### [WORK TO COMPLETE]
A – Please list every distinct hyphenated word in the research description, each given once.
B – Write the next part of the research description, picking up after its final sentence.

### [PAGE TEXT]
My research is practice-based, exploring the happenings of multispecies (or more-than-human) community building through embodied community practices with urban wild spaces in and around Southampton, UK. It is expected to conclude early 2025.

The following is an abstract of my work:

New materialist entanglements and posthuman accounts of more-than-human worlding processes have been paving the way for profound ethico-onto-epistem-ologies based on material intra-connectedness. This has unearthed radical and transformative possibilities, but also prompts us to (re)consider how these do and can manifest in everyday experience and multispecies relationalities. This is particularly relevant in the context of life in the Capitalocene – an epoch characterised by the pervasive presence of relational and material harms and a systemic eradication of multiplicity and difference, that poses an existential threat to all planetary life. This begs the question, how do relationalities with harmful or otherwise ‘undesirable’ bodies manifest, and how should they be navigated? What might our response-abilities be?

### [STORED DATA]
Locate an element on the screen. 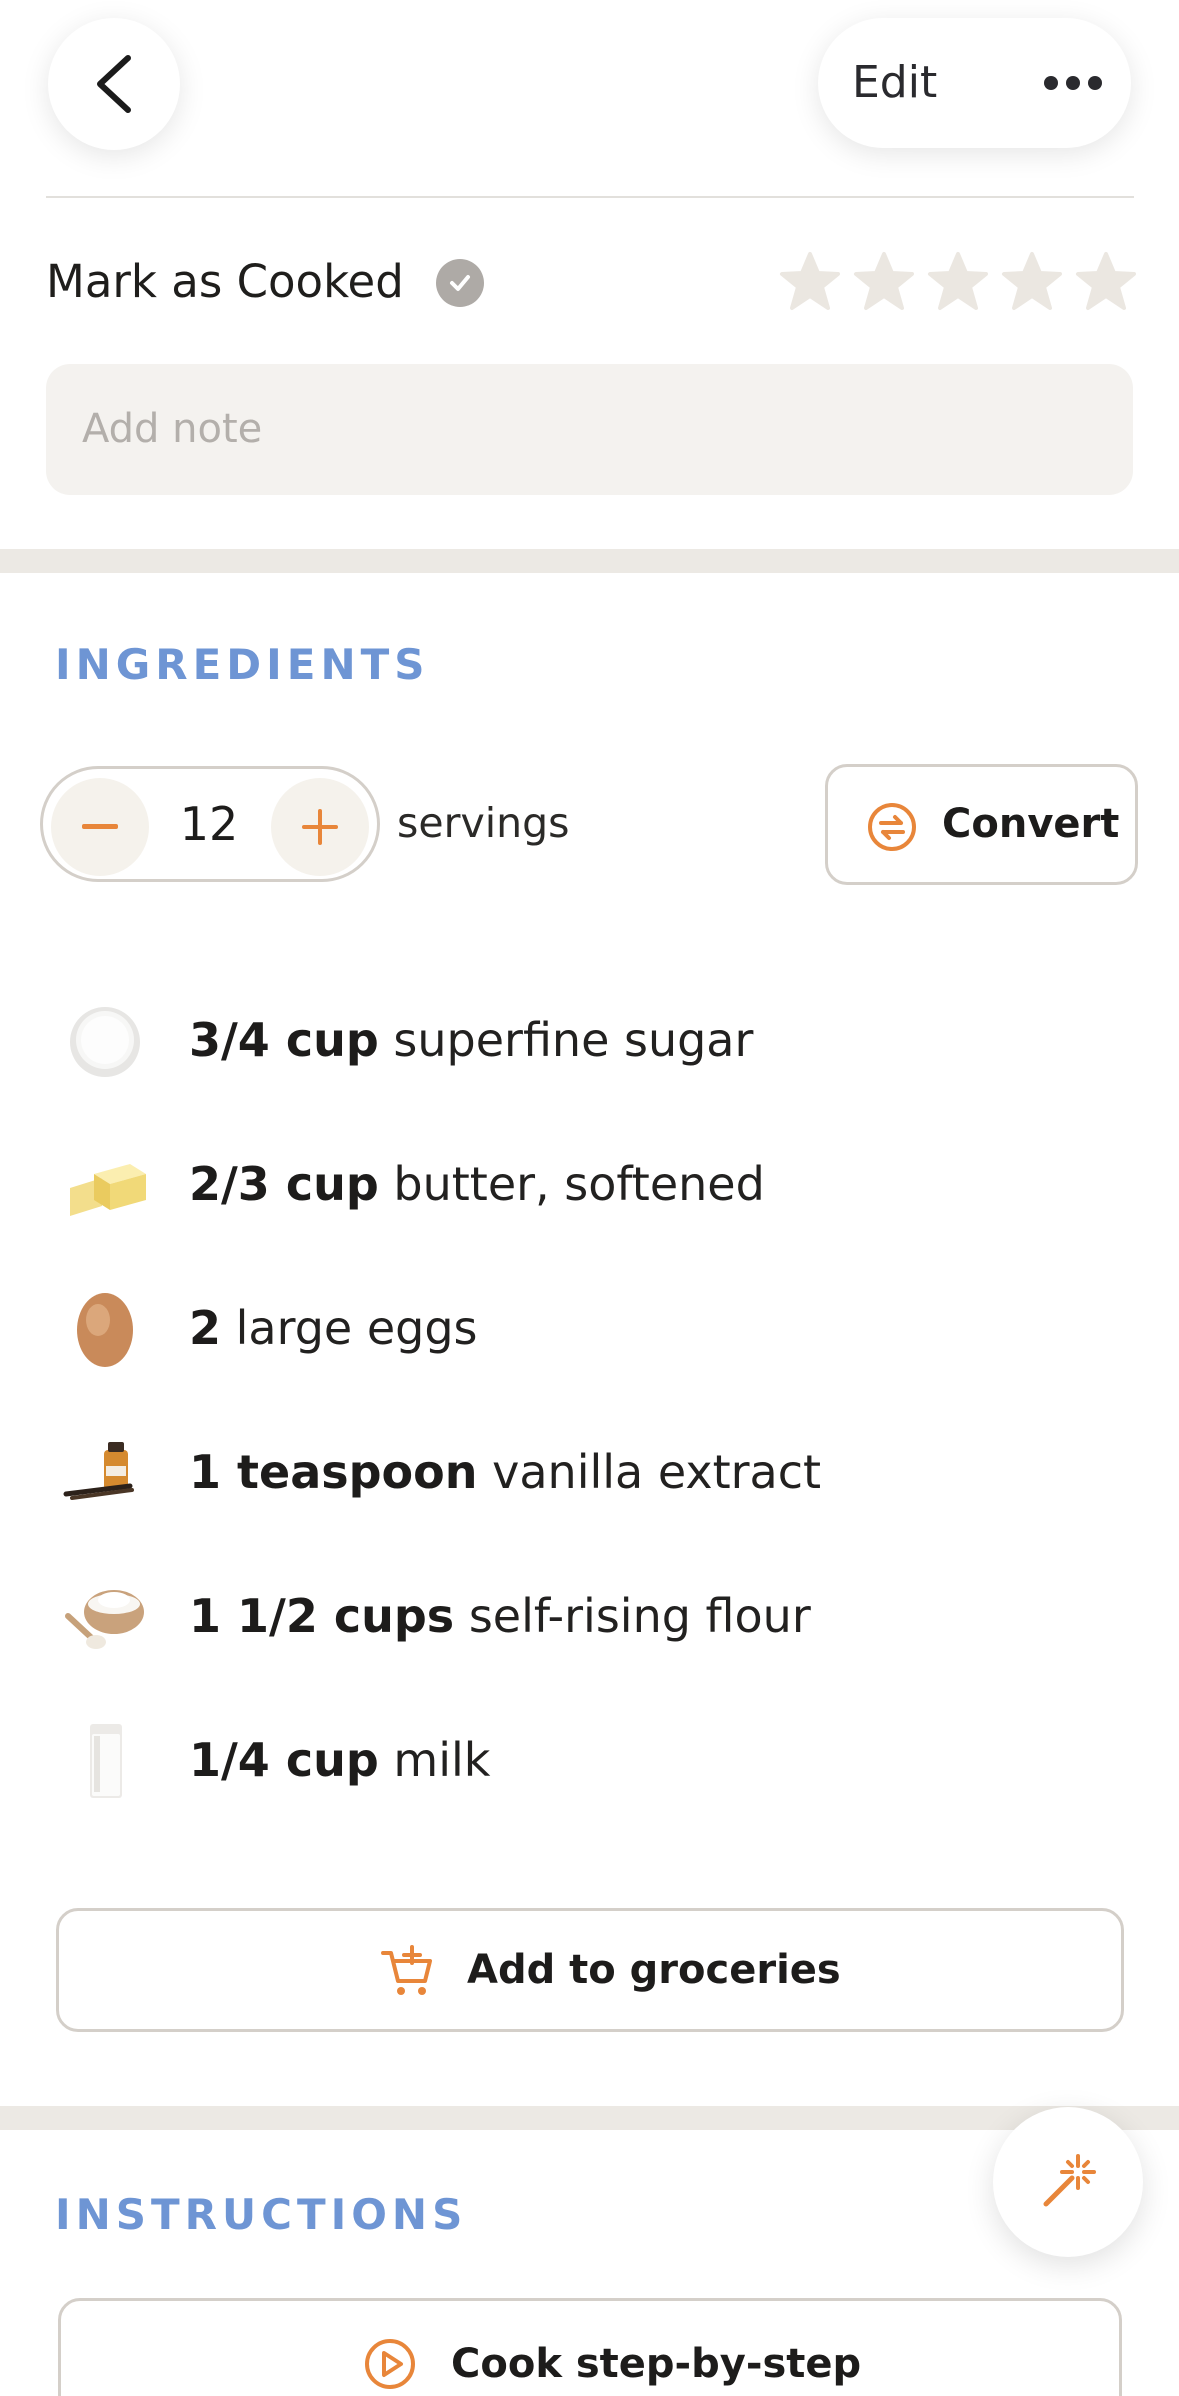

### [RESPONSE LIST]
A – practice-based, more-than-human, ethico-onto-epistem-ologies, intra-connectedness, response-abilities

B –
I approach this topic in a practice-based approach, exploring practices of multispecies community with(in) a situated local urban wild setting. In particular, I will be inquiring as to how practices of ‘staying with the trouble’ (Haraway, 2016) emerge in relation to bodies traditionally labelled as ‘troublesome’ to respond to the question: What are the relational doings of litter and other ‘undesirables’? Can (and how do) they function as a generative tools for practices of becoming-with in multispecies communities? As part of this process, I will be seeking to understand how mutually affirming and transformational processes of becoming-with might function as a radical praxis that can contribute to alternative response-able ethico-onto-epistem-ologies. By doing so, this research aims to understand the fluid and nomadic boundaries of inclusion in practices of community, and shed light on response-abilities for mutual, more-than-human flourishing in contemporary urban wild settings.